Salió el sembrador a sembrar su semilla… ¡Un momento, un momento, un momento…! Remontemos, o remomentemos, a los antecedentes.
Al sembrador le habían nacido los dientes mientras jugaba en la tierra, con su escardillo de niño. Se había pasado la juventud aprendiendo el oficio rural: de su padre y de los demás agricultores de su pueblo y de los pueblos colindantes. O sea, el sembrador había hecho la carrera de sembrador.
Pero… había sido contratado para la siembra por un terrateniente más borrico que los borricos que tenía en las cuadras.

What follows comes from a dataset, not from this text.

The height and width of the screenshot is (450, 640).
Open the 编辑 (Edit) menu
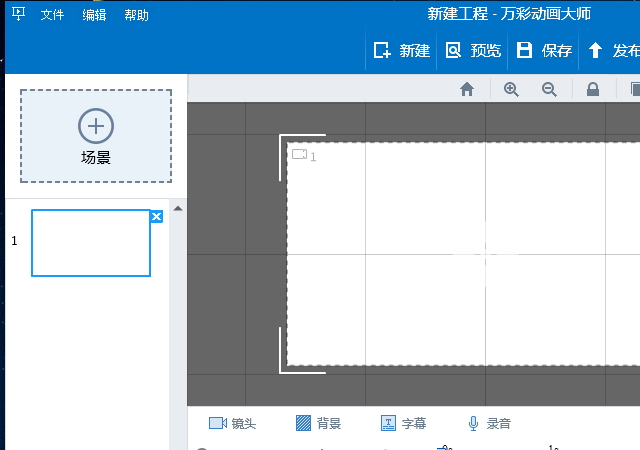(94, 15)

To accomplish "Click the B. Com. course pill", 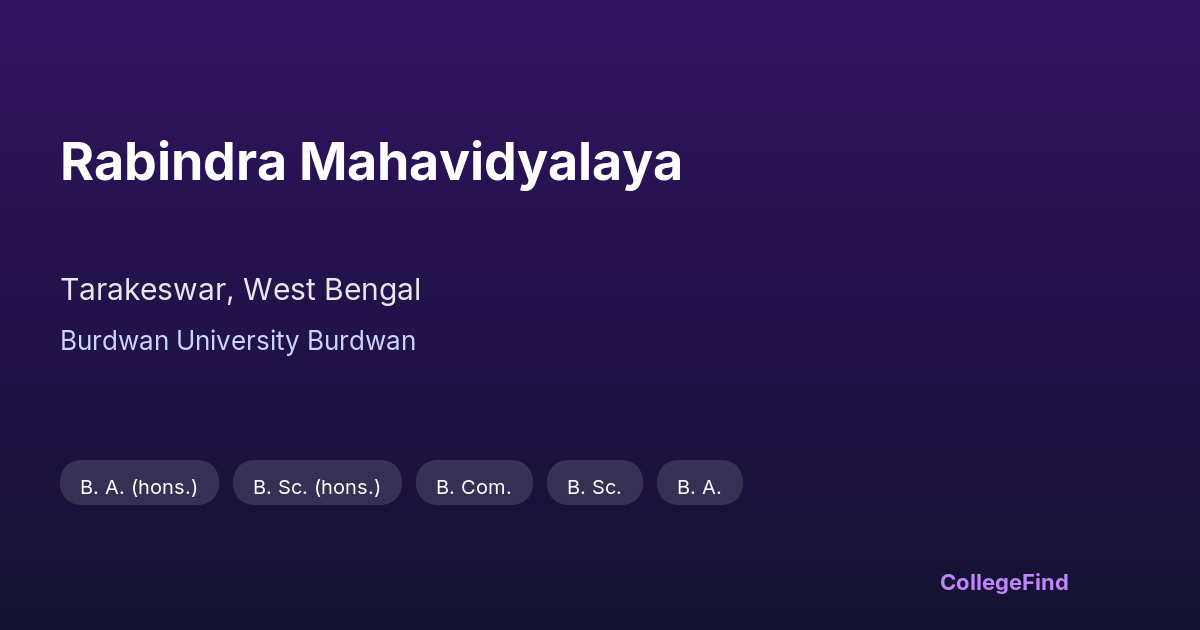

Este terrateniente compraba, a precio de mercado, semillas de buena calidad: de habas, de trigo, de espinacas, de maíz, de patatas. Luego decía a cada uno de sus sembradores:
–Coge un saco del color que más te guste: (gris claro A, gris claro B, gris claro C…), del material que te parezca más adecuado (plástico A, plástico B, plástico C…), y mezcla en él, a partes iguales, la semilla de habas, de trigo, de espinacas, de maíz, de patatas. Elegirás los días de la semana que te parezcan más favorables para la plantación (siempre que estén incluidos en tu elección todos los que van de lunes a viernes); y esparcirás la semilla en la parcela que mi capataz te asigne, sea ésta arcillosa, pedregosa o arenosa; seca, inundada o semihúmeda. Vete ya. Y no olvides que te vigilo; ni que eres el responsable de los frutos que tu siembra me dé.
Salió el sembrador a sembrar su semilla… Y por el camino se iba cagando en los muertos del dueño de la tierra.